Diversity of Prdm9 zinc finger array in wild mice unravels new facets of the evolutionary turnover of this coding minisatellite - PubMed (original) (raw)

Diversity of Prdm9 zinc finger array in wild mice unravels new facets of the evolutionary turnover of this coding minisatellite

Jérôme Buard et al. PLoS One. 2014.

Abstract

In humans and mice, meiotic recombination events cluster into narrow hotspots whose genomic positions are defined by the PRDM9 protein via its DNA binding domain constituted of an array of zinc fingers (ZnFs). High polymorphism and rapid divergence of the Prdm9 gene ZnF domain appear to involve positive selection at DNA-recognition amino-acid positions, but the nature of the underlying evolutionary pressures remains a puzzle. Here we explore the variability of the Prdm9 ZnF array in wild mice, and uncovered a high allelic diversity of both ZnF copy number and identity with the caracterization of 113 alleles. We analyze features of the diversity of ZnF identity which is mostly due to non-synonymous changes at codons -1, 3 and 6 of each ZnF, corresponding to amino-acids involved in DNA binding. Using methods adapted to the minisatellite structure of the ZnF array, we infer a phylogenetic tree of these alleles. We find the sister species Mus spicilegus and M. macedonicus as well as the three house mouse (Mus musculus) subspecies to be polyphyletic. However some sublineages have expanded independently in Mus musculus musculus and M. m. domesticus, the latter further showing phylogeographic substructure. Compared to random genomic regions and non-coding minisatellites, none of these patterns appears exceptional. In silico prediction of DNA binding sites for each allele, overlap of their alignments to the genome and relative coverage of the different families of interspersed repeated elements suggest a large diversity between PRDM9 variants with a potential for highly divergent distributions of recombination events in the genome with little correlation to evolutionary distance.

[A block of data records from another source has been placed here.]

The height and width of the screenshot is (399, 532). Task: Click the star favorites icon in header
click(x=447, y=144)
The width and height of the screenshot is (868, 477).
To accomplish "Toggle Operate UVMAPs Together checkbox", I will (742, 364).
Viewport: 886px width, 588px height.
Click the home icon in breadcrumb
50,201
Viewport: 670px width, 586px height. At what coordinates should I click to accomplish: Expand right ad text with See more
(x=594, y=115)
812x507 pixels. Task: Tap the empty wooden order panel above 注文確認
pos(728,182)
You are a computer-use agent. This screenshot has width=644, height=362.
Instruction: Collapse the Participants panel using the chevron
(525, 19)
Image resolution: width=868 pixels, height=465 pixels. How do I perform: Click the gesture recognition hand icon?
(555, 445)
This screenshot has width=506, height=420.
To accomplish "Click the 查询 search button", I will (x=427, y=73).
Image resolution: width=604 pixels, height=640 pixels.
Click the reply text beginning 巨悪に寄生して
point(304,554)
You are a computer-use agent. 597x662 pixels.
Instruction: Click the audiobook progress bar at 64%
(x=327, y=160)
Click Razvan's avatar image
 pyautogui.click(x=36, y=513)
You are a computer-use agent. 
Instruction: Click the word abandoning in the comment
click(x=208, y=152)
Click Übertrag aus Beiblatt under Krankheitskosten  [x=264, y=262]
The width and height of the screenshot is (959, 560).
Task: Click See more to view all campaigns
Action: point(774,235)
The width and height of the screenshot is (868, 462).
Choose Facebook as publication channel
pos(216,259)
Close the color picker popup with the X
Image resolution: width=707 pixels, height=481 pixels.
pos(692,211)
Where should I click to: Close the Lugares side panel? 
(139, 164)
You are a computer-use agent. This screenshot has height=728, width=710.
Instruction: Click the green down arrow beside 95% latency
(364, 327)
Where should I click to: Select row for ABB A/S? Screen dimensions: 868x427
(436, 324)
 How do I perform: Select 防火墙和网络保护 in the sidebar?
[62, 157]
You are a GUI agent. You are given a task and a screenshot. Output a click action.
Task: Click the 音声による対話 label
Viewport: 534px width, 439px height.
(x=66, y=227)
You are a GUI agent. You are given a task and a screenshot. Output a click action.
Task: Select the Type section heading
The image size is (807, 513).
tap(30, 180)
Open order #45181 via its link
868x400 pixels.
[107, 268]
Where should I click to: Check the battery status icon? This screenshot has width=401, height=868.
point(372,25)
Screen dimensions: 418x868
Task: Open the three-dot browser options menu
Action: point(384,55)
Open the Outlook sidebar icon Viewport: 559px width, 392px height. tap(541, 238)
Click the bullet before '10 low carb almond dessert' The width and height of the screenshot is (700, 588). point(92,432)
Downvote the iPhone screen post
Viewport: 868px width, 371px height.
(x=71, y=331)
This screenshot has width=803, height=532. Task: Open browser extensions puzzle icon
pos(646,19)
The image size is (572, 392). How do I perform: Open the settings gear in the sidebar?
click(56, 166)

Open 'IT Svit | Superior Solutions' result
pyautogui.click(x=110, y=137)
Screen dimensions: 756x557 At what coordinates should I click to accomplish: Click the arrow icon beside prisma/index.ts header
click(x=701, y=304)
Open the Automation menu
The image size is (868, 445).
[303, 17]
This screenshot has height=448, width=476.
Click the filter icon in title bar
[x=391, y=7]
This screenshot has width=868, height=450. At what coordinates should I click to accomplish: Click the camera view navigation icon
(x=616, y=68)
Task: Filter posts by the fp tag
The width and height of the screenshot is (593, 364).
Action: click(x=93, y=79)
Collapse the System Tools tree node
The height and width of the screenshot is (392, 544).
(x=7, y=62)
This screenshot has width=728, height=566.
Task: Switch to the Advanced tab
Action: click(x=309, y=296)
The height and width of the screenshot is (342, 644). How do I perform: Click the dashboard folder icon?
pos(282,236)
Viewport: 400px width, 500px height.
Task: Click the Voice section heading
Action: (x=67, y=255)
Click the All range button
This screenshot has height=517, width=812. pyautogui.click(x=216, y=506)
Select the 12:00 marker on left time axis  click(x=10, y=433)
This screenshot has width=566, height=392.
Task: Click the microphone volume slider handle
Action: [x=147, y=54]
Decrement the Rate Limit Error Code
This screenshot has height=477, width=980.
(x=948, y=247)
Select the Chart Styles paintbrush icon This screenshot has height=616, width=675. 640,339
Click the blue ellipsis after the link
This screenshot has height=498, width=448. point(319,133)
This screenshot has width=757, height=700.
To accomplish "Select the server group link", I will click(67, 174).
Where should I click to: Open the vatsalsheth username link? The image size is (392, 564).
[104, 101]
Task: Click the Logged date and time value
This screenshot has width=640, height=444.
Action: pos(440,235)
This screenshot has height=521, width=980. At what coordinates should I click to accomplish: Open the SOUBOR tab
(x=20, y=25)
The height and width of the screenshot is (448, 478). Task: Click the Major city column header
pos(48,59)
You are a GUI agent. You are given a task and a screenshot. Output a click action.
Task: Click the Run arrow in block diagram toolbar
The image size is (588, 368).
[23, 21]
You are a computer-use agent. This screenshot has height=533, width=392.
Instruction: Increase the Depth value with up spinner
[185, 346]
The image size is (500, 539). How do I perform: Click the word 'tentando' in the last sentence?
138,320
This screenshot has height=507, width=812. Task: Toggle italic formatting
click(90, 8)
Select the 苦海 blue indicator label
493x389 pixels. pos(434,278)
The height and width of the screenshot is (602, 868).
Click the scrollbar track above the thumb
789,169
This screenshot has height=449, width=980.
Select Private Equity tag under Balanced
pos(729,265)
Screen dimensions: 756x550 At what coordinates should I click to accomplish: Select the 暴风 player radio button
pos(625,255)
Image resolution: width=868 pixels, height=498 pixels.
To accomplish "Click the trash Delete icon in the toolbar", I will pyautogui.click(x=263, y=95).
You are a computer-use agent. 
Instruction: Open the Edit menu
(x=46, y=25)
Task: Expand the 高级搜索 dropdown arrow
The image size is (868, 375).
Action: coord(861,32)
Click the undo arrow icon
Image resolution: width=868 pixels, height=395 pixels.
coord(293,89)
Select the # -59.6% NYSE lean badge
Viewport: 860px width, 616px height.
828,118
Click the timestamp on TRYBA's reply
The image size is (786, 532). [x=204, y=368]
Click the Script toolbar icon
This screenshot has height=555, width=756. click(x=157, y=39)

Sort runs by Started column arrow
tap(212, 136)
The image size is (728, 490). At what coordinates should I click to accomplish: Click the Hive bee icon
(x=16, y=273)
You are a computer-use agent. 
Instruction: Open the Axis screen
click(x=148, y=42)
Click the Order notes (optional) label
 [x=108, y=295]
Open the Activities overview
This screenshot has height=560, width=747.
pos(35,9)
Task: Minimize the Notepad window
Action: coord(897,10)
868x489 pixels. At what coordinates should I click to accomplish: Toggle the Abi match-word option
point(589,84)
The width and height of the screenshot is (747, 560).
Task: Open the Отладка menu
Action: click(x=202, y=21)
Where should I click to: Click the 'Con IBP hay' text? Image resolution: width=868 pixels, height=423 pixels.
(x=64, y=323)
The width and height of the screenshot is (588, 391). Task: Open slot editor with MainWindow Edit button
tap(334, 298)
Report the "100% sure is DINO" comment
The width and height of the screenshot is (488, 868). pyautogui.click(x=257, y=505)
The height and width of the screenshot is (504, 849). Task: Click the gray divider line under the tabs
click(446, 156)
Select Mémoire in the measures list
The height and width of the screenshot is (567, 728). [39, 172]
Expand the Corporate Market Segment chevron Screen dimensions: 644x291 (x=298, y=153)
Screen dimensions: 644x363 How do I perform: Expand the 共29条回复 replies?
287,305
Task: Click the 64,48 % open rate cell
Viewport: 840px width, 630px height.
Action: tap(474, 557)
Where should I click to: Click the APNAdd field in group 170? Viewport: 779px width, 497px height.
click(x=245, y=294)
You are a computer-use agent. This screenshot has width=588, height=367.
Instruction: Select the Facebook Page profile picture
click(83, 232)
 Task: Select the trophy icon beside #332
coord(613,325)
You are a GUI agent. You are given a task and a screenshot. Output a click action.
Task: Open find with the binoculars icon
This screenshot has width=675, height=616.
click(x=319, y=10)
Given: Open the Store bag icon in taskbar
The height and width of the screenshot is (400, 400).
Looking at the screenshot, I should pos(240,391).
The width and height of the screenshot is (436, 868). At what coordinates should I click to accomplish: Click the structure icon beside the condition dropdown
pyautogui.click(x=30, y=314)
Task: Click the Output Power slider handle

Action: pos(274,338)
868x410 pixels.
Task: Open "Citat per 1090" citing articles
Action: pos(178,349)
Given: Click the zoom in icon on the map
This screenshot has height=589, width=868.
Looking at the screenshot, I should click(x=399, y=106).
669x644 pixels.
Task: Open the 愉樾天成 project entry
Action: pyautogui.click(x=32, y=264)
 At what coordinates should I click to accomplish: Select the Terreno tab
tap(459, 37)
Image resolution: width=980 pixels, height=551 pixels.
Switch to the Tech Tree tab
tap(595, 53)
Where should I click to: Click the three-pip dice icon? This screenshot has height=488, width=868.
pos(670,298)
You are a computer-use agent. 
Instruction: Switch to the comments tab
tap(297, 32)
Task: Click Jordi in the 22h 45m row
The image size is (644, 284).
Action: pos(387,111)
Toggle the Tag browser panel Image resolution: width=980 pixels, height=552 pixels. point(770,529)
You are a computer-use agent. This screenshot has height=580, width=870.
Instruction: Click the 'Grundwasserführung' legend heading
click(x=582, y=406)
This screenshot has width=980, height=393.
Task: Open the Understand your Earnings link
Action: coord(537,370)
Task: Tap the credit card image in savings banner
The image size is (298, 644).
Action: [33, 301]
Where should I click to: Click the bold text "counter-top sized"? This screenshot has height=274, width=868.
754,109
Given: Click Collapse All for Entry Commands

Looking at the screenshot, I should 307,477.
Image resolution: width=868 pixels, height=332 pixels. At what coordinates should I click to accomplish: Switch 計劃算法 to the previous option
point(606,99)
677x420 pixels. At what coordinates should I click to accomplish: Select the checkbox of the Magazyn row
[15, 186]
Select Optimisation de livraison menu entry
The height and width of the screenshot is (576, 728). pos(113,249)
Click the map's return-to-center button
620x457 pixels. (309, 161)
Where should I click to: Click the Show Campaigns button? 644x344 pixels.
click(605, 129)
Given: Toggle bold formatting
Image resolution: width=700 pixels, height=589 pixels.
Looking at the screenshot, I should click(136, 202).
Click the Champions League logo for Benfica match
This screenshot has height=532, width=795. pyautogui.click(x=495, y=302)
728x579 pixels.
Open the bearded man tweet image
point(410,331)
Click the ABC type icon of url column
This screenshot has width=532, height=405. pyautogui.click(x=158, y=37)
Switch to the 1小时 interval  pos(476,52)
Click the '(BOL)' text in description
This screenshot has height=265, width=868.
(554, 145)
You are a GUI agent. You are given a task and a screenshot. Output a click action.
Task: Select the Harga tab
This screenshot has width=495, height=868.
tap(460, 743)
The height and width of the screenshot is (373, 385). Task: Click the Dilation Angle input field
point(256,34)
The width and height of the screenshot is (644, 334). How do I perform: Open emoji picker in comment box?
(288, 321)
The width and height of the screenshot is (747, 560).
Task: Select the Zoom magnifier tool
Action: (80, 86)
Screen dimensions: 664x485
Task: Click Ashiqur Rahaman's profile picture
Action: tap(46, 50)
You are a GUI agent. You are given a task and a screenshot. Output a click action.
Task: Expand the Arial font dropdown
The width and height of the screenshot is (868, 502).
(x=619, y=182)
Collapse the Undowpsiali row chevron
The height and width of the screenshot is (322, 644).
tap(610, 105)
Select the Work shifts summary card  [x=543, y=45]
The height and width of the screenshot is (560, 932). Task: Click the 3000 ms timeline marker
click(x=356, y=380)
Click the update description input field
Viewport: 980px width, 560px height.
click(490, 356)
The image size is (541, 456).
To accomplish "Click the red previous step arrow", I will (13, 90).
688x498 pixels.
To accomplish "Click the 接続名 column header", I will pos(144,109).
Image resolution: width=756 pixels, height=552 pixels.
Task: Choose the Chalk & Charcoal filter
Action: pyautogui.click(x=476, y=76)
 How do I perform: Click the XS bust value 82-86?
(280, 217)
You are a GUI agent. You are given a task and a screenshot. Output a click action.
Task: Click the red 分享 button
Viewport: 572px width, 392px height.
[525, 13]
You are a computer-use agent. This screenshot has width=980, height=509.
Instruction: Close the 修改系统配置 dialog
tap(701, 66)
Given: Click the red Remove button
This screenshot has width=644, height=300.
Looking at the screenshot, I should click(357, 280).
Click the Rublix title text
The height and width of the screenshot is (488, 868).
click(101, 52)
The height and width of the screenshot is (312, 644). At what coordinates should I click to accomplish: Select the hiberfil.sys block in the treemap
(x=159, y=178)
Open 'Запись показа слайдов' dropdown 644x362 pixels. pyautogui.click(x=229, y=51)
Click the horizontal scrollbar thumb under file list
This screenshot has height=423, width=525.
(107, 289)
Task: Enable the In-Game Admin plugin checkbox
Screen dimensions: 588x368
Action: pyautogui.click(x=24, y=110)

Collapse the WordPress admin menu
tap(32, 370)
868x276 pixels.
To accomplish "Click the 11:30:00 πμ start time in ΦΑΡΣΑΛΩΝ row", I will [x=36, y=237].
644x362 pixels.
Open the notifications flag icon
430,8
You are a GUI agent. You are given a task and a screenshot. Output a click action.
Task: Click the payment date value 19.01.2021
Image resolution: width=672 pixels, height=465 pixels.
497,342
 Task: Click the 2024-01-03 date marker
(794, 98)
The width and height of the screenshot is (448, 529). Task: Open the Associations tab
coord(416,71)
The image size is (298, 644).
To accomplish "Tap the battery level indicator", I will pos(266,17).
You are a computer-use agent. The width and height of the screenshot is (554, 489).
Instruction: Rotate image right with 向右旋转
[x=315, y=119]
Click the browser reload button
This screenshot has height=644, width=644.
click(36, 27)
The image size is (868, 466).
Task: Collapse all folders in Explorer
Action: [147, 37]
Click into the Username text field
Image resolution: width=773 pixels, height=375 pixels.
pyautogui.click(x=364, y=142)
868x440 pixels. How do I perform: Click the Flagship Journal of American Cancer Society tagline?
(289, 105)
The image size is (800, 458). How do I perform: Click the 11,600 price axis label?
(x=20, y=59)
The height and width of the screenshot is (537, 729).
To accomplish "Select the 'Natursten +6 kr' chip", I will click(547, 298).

By compiling PRDM9 ZnF protein sequences in Primates, Muridae and Equids, we find different diversity patterns among the three amino-acids most critical for the DNA-recognition function, suggesting different diversification timescales.

PubMed Disclaimer

Conflict of interest statement

Competing Interests: The authors have declared that no competing interests exist.

Figures

Figure 1

Figure 1. The C2H2 zinc finger domain of PRDM9.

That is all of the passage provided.